24 MARCH 1979, Page 4

Political commentary

End of the ortolan season

Ferdinand Mount

The noise of the lawnmower is the sound of suburban summer. For millions of us, that throaty whirr is what the moan of doves was to Tennyson. It is with dismay yet without surprise that one learns that the Eurocrats have plans to deny us even this simple pleasure and silence the British lawnmower. The Commission has placed before the Council of Ministers a sinister proposal, 'COM (78) 387 Final', headed with ominous understatement LESS NOISY LAWN MOWERS. It is for tasks like this, apparently, that we send our most outstandingly able and thrusting young men to fritter their primes in Brussels.
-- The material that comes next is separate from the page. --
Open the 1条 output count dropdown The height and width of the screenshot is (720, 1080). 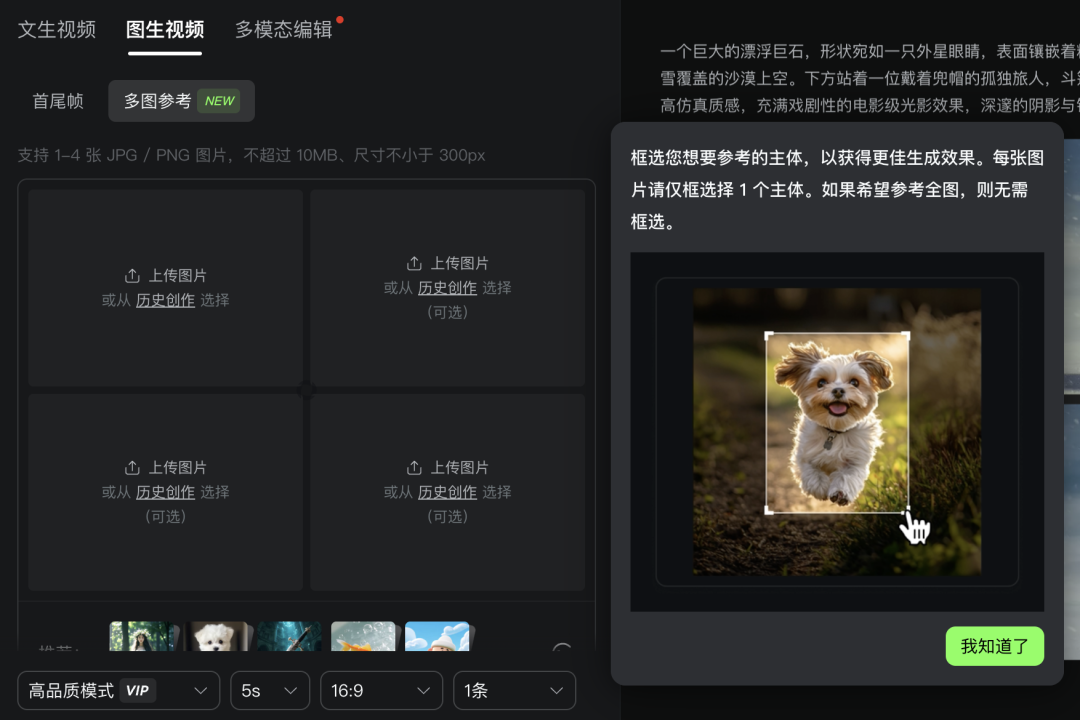pyautogui.click(x=514, y=690)
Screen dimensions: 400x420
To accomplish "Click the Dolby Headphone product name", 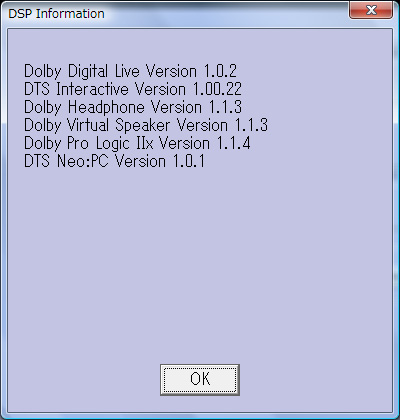I will [84, 108].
There is, however, a way out for all true-born Englishmen. The 'indelible certificate' of noiselessness which the Eurocrats intend to stamp upon every lawnmower from Cork to Taormina 'would not be required for electrically powered lawn mowers, the cutting width of which is less than 30 cms.' Already at a secret workshop somewhere west of Walsall, sturdy Black Country craftsmen are doubtless working on a 29-cm-bladed electric mower which will make a noise that can shatter a greenhouse at a hundred yards.
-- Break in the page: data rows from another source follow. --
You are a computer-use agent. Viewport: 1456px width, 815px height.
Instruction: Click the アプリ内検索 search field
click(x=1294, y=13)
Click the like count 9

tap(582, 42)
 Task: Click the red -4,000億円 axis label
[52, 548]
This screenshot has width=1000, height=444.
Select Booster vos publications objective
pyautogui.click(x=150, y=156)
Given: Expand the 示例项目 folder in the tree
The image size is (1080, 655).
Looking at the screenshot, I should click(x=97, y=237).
On the other hand, I have always had some sympathy for the European Commission in its efforts, now backed by the European Court and accepted by the MOT, to compel British lorry-drivers to instal the tachograph, the 'spy in the cab'. This sympathy derives, it must be admitted, from an early Leslie Charteris story in which the Saint outwits a filthy profiteer who forces his lorry-drivers to work excessively long hours — the Saint in his heyday had a strong Gaitskellite side, his faith in the mixed economy being allied to support for government intervention on a broad front.

About the European Commission's report ISEC/B6/79 Protecting the Birds, it is harder to reach a sound conclusion. The average Man in the Bird Sanctuary may be delighted to learn that the unsporting French and Italians will no longer be allowed to shoot ortolan buntings. But one wonders why we should be permitted to go on banging away at the widgeon, let alone the capercailzie — which in terms of scale is like shooting at a flying Sealyham. The capercailzie, moreover, is inedible compared with the tasty ortolan. Is there a double standard here?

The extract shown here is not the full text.